QueryOR uses information from public resources like the Single Nucleotide Polymorphism Database and Ensembl to associate genetic variations with the pathology or phenotype being studied. It also links to external resources such as the Variant Effect Predictor, which provides the SIFT and PolyPhen scores for each variant.
Prior to using QueryOR, scientists doing genome or exome resequencing projects can use any software of their choice to perform basic mapping steps and to call variants, Claudio Forcato, a doctoral student in agrobiotechnology at the University of Padua and co-developer of the platform, explained to BioInform.
Users then upload their VCF files to the QueryOR platform, select filtration criteria such as coverage, Phred score, or variant type, and then run advanced queries or cross-reference personal genomic data with disease ontologies and SNP frequencies, for example.
QueryOR returns results within a few hours, the developers said. It displays its findings in a matrix in which rows represent individual genes and columns represent the criteria selected in the previous steps.
These results include general information about the genes in question as well as a chart that provides the intron/exon structures of the gene transcripts along with the positions of the variants along the transcript.
While there are a number of other programs available for filtering and prioritizing variant data, QueryOR's developers believe their system is unique because “rather than apply filters to progressively remove neutral variants and irrelevant background,” the tool performs a “general ranking derived from a composite search of the selected criteria,” they explained via email.
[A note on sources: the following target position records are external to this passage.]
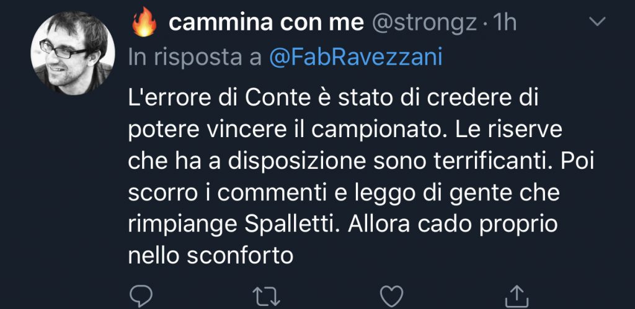This screenshot has height=309, width=635.
Task: Click the closing words "nello sconforto"
Action: (x=210, y=254)
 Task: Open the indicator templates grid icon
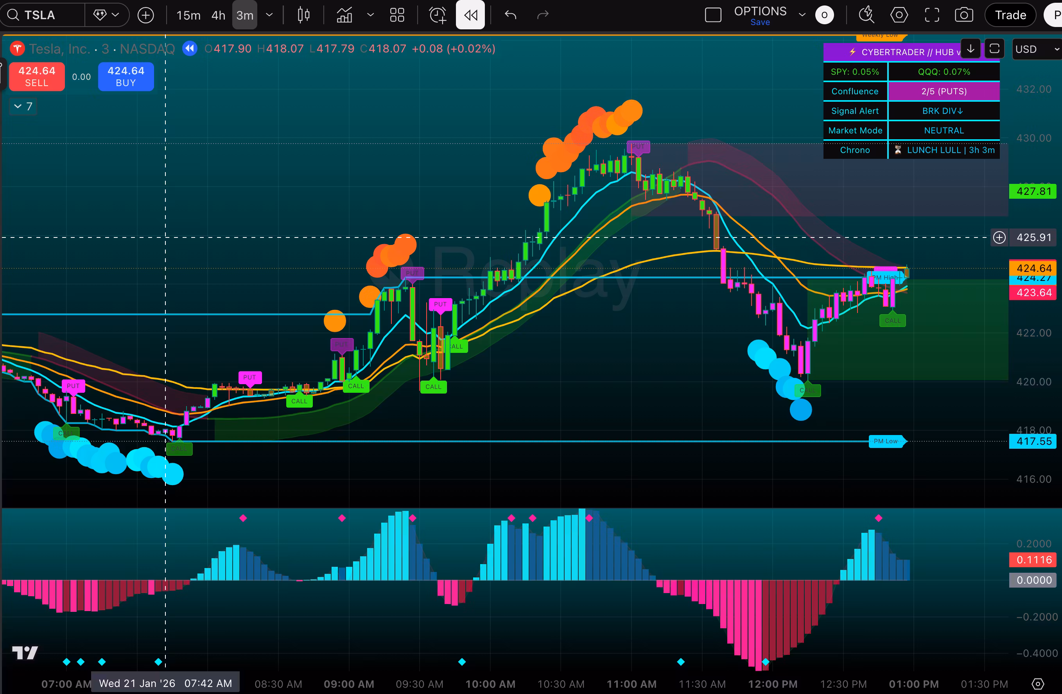click(397, 15)
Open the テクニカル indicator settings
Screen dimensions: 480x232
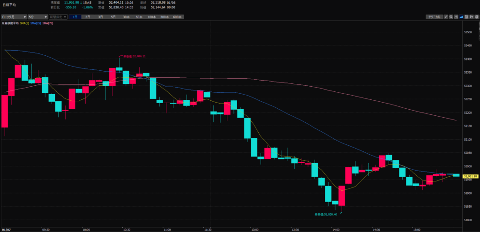pos(434,17)
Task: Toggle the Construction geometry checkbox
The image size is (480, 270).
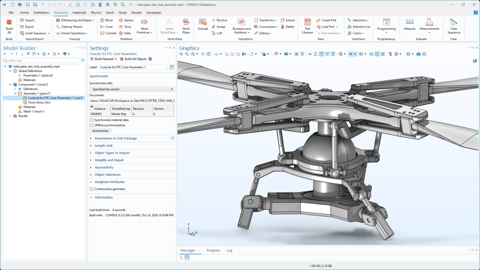Action: point(92,189)
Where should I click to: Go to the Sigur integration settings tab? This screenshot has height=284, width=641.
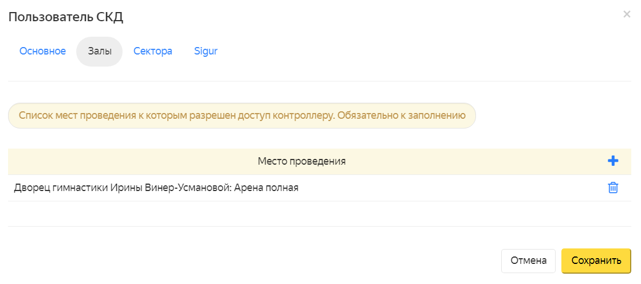(206, 51)
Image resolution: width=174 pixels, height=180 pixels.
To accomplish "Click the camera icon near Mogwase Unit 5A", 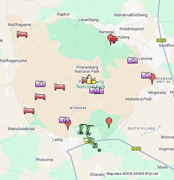I will tap(146, 75).
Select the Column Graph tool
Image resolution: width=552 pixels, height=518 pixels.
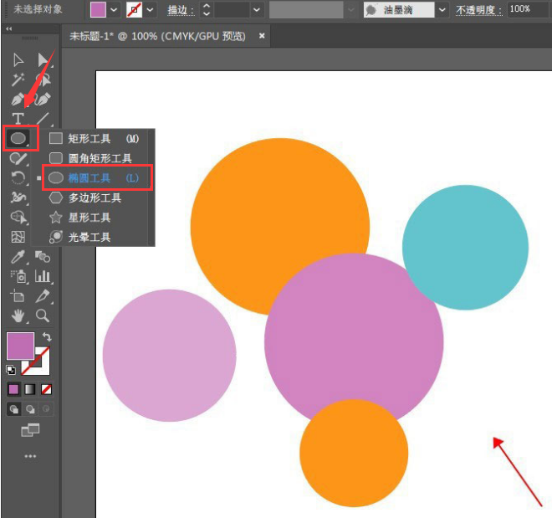coord(42,276)
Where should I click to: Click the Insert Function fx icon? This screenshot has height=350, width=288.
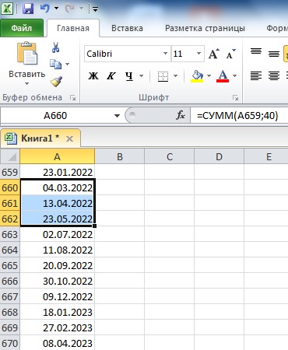pyautogui.click(x=181, y=115)
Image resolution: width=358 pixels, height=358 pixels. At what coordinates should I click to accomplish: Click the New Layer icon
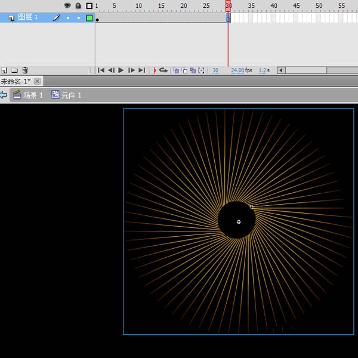(x=4, y=70)
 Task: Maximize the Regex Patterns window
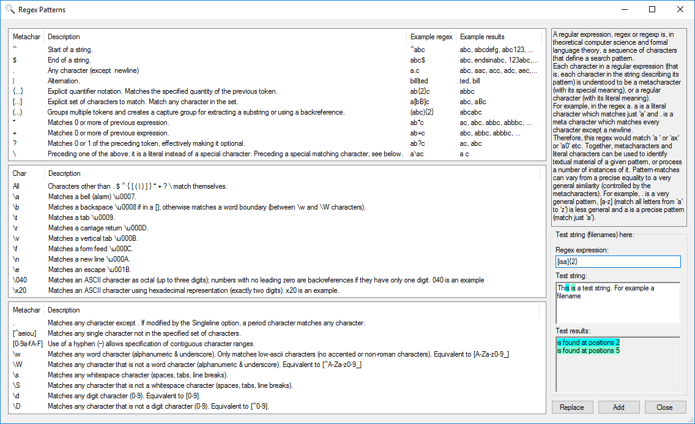[x=652, y=9]
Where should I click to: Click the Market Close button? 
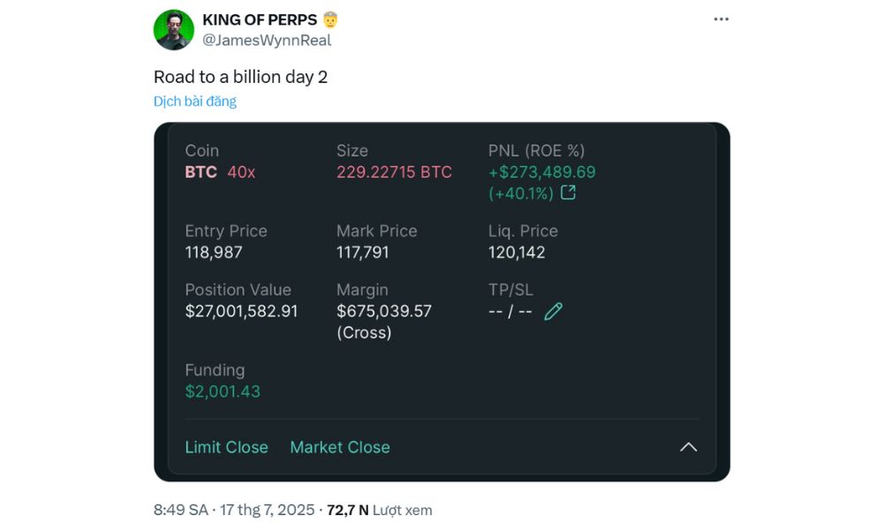[340, 447]
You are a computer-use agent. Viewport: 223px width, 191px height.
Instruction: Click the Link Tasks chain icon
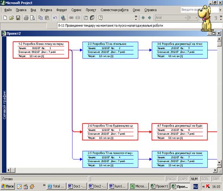tap(71, 18)
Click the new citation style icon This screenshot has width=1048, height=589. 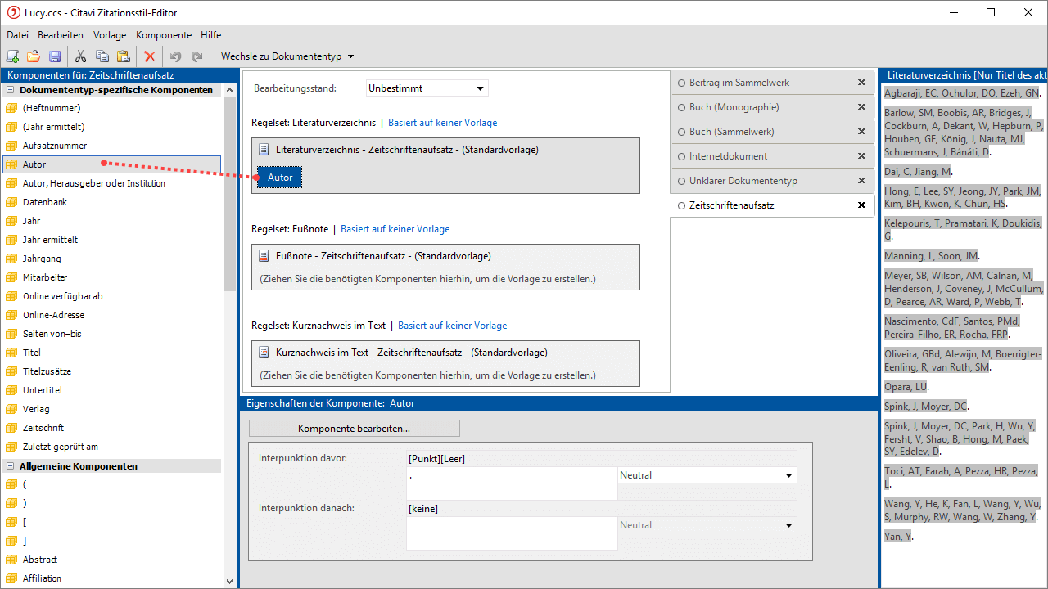(12, 56)
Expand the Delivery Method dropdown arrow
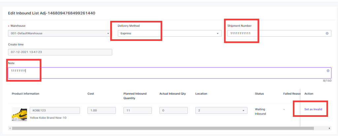338x136 pixels. (x=218, y=34)
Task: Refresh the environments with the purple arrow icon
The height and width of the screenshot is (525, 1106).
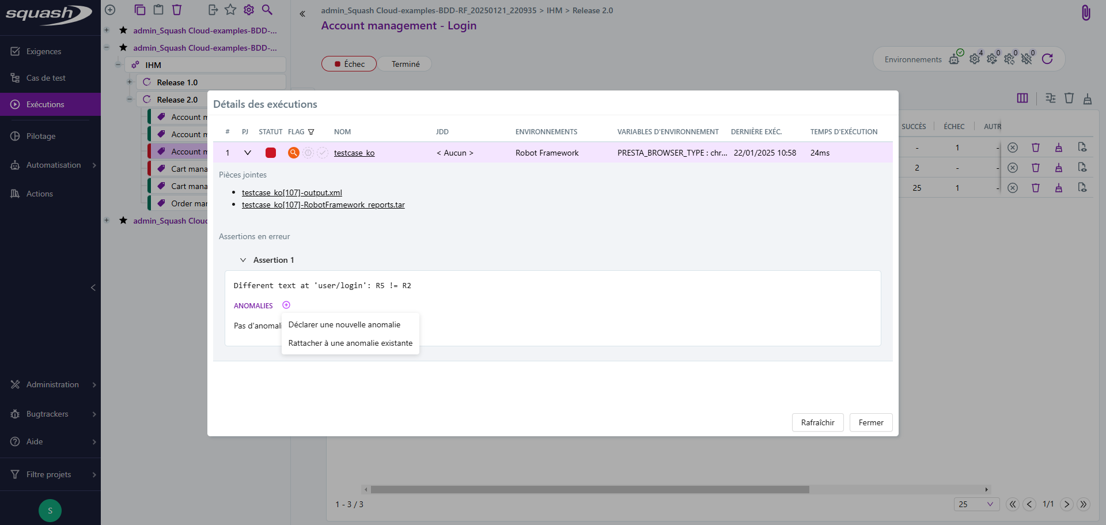Action: 1047,58
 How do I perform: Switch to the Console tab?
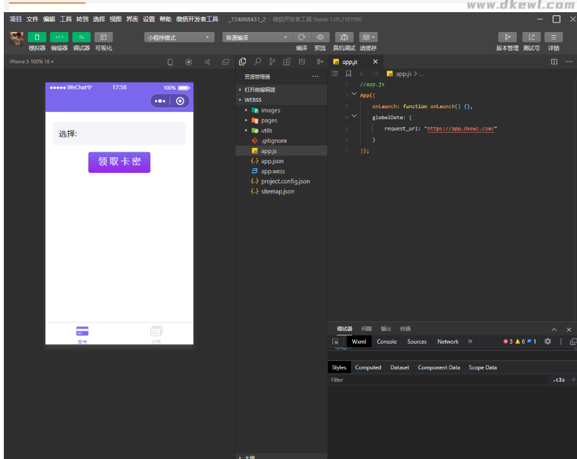coord(387,342)
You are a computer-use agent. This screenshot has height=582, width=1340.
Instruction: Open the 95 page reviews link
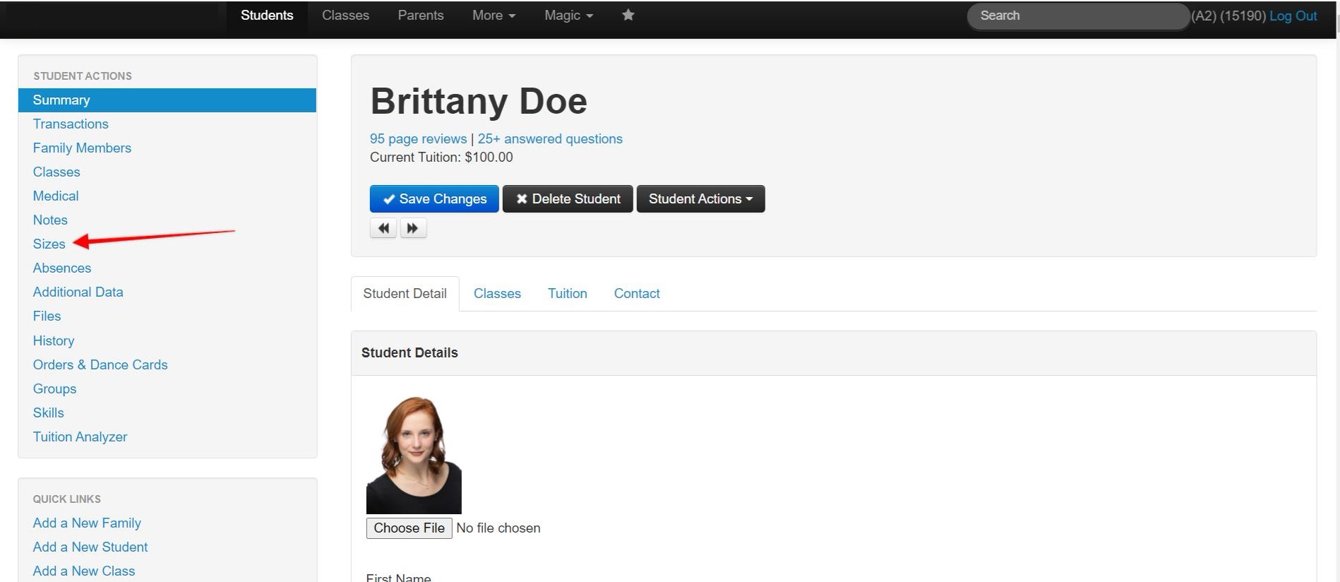418,139
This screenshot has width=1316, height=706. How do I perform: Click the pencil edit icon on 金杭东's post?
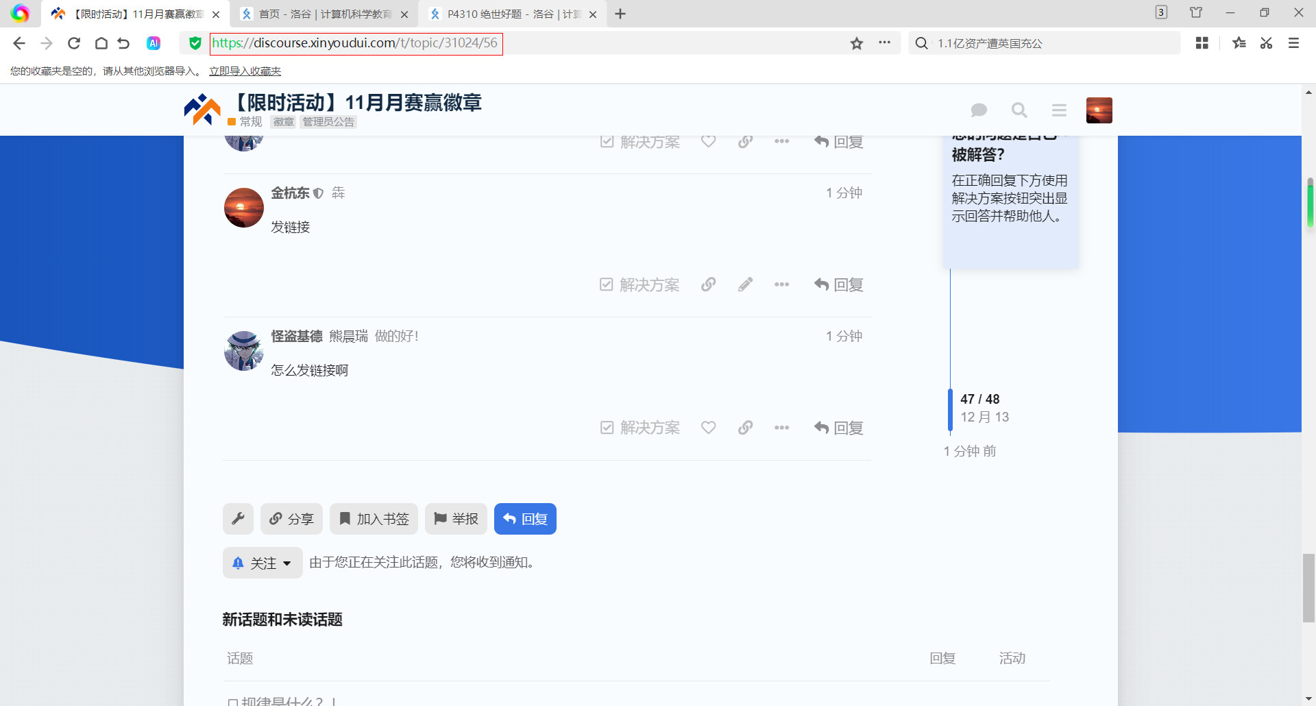point(745,284)
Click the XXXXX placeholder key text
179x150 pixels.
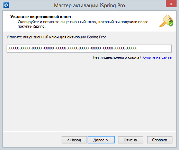pyautogui.click(x=72, y=48)
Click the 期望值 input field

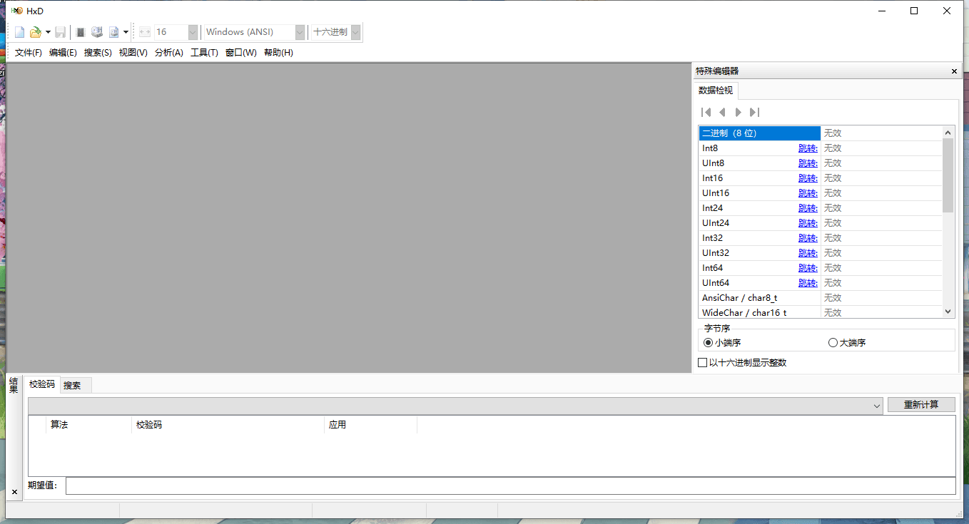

Furthermore, because its results are provided “as a gene-centered ranked list” that shows “the features satisfied by each gene,” it’s possible to “evaluate and improve the query, focusing and giving appropriate weights to the most relevant criteria,” they said.
Prior to uploading their data, users can test the system with sample data from a trio provided by the CRIBI Genomics team.
Once they load their data, users can store files on QueryOR’s servers for about a month after which the variant files are erased and must be loaded again.
The group has tested the platform in some in-house projects. For example, an early version of QueryOR was used to annotate the grape genome. It has also been used in hemophilia, epilepsy, kidney, and lysosomal disease studies.
For their next steps, the researchers said they will work on integrating more resources that have been developed for functional annotations of variants and genes.
“This will offer more possibilities to identify potentially pathogenic allelic variants,” they said.
Additionally, the group is looking into developing capabilities that will allow the comparison of two or more individuals based on haplotype.
They plan to publish a paper describing QueryOR but have not yet submitted a manuscript for publication.